Back in the day, no home was complete without the ubiquitous steel Godrej Storwel that held a family’s most valuable possessions. We take you on the brand’s long journey
Of all the jingles that I remember from my childhood, the Godrej Storwel tune is distinctly clear in my head. A young couple is getting married and they are gifted a Godrej Storwel wardrobe. The ad ends with them putting their belongings away in the new wardrobe, a metaphor for a lifetime of togetherness- but make no mistake, this is a love story of three- the couple and their Godrej Storwel wardrobe because a Storwel purchase was meant for life.
The history of the Storwel dates back to 1923, when Godrej started making steel wardrobes.
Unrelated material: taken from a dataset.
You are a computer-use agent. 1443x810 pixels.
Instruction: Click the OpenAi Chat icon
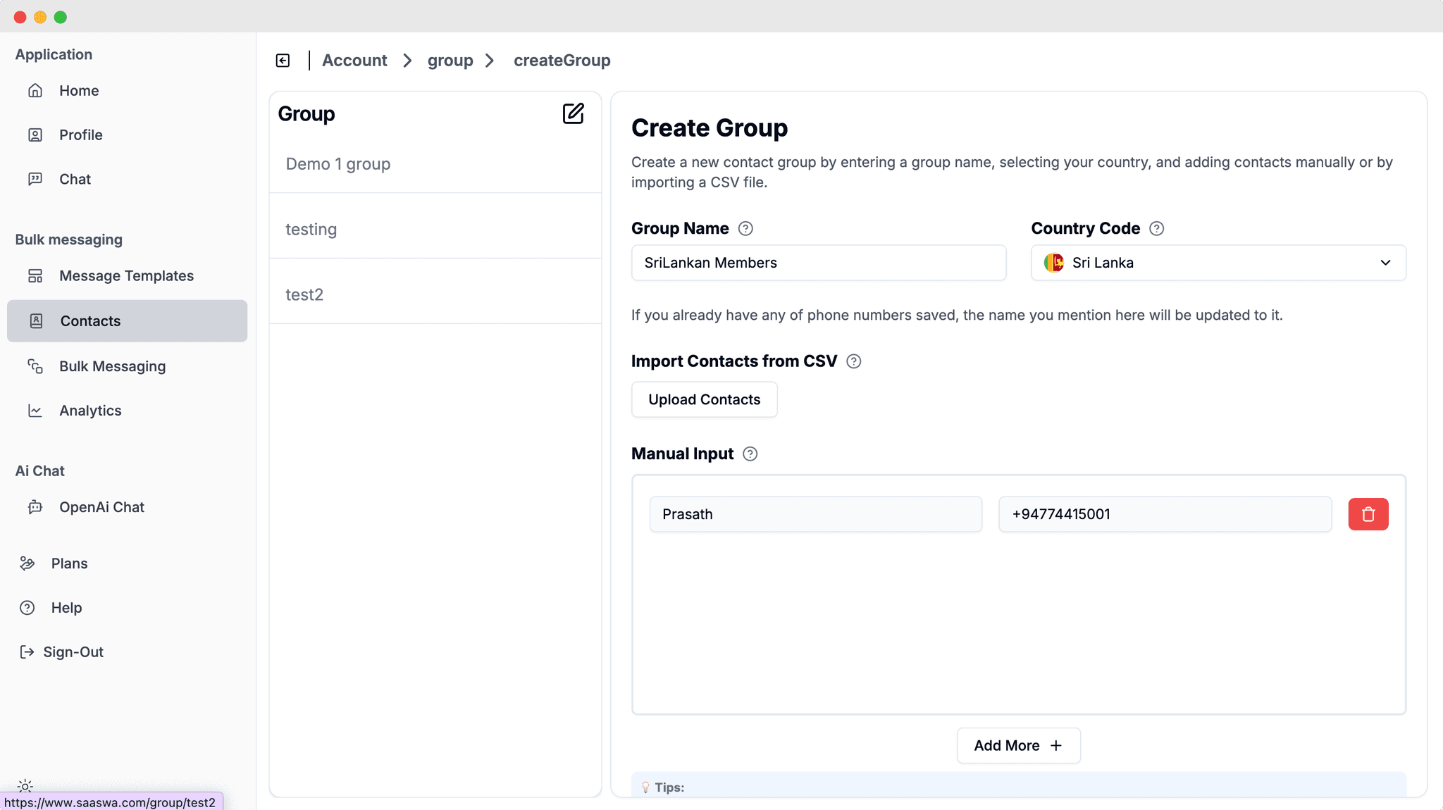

The company had tasted success with selling locks and safes, and were pitching these as Safe-Cabinets. Wooden cupboards prevailed at the time, so the sales pitch positioned them as thief-proof, vermin-proof and cheap. They were also multi-purpose and could be used for houses, offices and shops alike. Fire resistant versions were introduced in the 1930s.
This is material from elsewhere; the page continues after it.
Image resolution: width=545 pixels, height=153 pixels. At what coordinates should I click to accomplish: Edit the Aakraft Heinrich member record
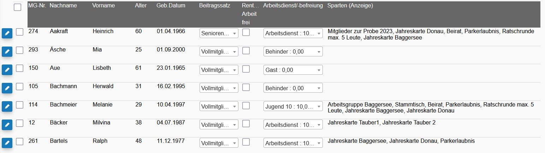(x=7, y=33)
The Safe-Cabinet was rebranded as Storwel by the early 1950s and seen as an insurance against theft. Ads at the time pitched them accordingly with lines like “Godrej Storwel baffles burglars” and “You cannot do better than Storwel.” By the 60s, the Storwel brand had diversified into office furniture. The appearance of the Storwel remained largely unchanged until the 2000s, when subtle changes were made. The thickness of the overall steel gauge was reduced and the creaking sound that was synonymous with opening the closet doors was eliminated. It is a testament to the product’s iconic nature that Godrej has not advertised the Storwel wardrobe in the last 15 years.
A wider choice of colours was made available to customers in the last decade. While wooden furniture has certainly invaded a large chunk of the wardrobe market, the Storwel retains its popularity. A company spokesperson shared that the south and east of India remain the biggest markets for Storwel, a place where people sometimes get a wooden shell installed, and fit a steel Storwel closet inside. I have seen this bizarre anecdote played out when I visited a home in Kerala a few years ago.
Today, it may be a tougher market for the iconic wardrobe, with lighter wooden furniture pieces, which can be dismantled and are easier to move around, but the brand equity of the classic Godrej Storwel remains unquestioned.